Aim of the task:
Please rewrite the listing from the line with "Given: Click into the Moment time field" to the line with "click(831, 136)", swapping "Campaigns" for "Projects" and leaving everything else unchanged.

Listing on finding words and elements:

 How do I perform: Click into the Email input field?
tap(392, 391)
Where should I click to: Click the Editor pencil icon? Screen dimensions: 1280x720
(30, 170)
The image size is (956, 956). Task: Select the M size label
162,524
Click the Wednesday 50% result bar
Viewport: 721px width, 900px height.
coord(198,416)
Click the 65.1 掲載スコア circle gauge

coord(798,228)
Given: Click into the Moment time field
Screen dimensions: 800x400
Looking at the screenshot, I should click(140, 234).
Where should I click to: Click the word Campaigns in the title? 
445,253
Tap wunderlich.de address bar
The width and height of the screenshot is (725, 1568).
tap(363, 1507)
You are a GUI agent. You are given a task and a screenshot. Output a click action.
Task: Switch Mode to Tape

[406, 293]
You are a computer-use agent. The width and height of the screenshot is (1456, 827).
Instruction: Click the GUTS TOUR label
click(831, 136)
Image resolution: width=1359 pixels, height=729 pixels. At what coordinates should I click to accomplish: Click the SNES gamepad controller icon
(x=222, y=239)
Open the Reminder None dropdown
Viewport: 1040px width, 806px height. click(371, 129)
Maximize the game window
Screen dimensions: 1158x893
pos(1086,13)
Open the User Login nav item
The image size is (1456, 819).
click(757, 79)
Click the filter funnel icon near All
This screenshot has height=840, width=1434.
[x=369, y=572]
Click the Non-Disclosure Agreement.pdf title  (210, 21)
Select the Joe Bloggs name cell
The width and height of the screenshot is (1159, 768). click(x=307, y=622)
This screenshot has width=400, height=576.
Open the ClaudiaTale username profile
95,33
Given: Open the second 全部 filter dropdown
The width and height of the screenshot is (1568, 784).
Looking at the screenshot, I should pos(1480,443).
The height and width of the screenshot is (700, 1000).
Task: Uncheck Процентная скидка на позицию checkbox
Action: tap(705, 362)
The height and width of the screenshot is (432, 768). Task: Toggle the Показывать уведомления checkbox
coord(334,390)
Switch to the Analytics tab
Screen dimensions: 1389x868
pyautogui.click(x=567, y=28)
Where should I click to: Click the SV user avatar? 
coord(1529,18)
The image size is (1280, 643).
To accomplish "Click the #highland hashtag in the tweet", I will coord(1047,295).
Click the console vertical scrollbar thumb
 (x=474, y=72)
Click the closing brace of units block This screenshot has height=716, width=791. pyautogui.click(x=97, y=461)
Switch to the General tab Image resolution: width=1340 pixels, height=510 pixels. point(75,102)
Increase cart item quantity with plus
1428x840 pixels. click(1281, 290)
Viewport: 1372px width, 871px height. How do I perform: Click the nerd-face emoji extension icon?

Expected answer:
Given: Click into the Moment time field
Screen dimensions: 800x400
Looking at the screenshot, I should click(140, 234).
Where should I click to: Click the word Projects in the title? 
445,253
Tap wunderlich.de address bar
The width and height of the screenshot is (725, 1568).
tap(363, 1507)
You are a GUI agent. You are given a task and a screenshot. Output a click action.
Task: Switch Mode to Tape

[406, 293]
You are a computer-use agent. The width and height of the screenshot is (1456, 827).
Instruction: Click the GUTS TOUR label
click(831, 136)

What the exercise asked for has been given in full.